The American College of Surgeons (ACS) National Surgical Quality Improvement Program (ACS NSQIP®) is the preeminent outcomes-based program designed to measure and improve the quality of surgical care in the U.S. ACS NSQIP was developed with the goal of providing risk-adjusted surgical outcomes data for adults. In 2010, ACS NSQIP introduced the first National Quality Forum (NQF)-endorsed measure to track surgical outcomes in patients greater than 65 years of age. The geriatric measure uses standard ACS NSQIP risk variables to track traditional patient- and procedure-adjusted surgical outcomes, such as postoperative complications and 30-day mortality. Although this measure has proven to be a significant step forward in improving care in this vulnerable population, recent literature suggests that standard risk factors and traditional outcomes may not provide a complete enough picture through which to focus improvement strategies targeting older surgical patients.
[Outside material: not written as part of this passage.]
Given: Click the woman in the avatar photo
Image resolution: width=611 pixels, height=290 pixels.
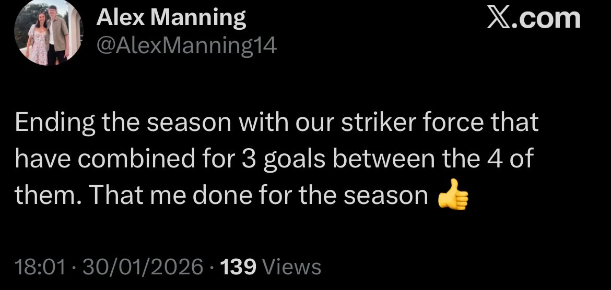Looking at the screenshot, I should coord(39,39).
At the 2011 ACS NSQIP National Conference in Boston, MA, David B. Hoyt, MD, FACS, Executive Director of the College, moderated a plenary session to emphasize the need to “achieve optimum surgical care” in a variety of specific areas, including geriatrics. It was clear from the audience response that many hospital systems from across the U.S. and Canada shared the challenge of understanding what constitutes “optimum” outcomes in older patients and how to achieve these results.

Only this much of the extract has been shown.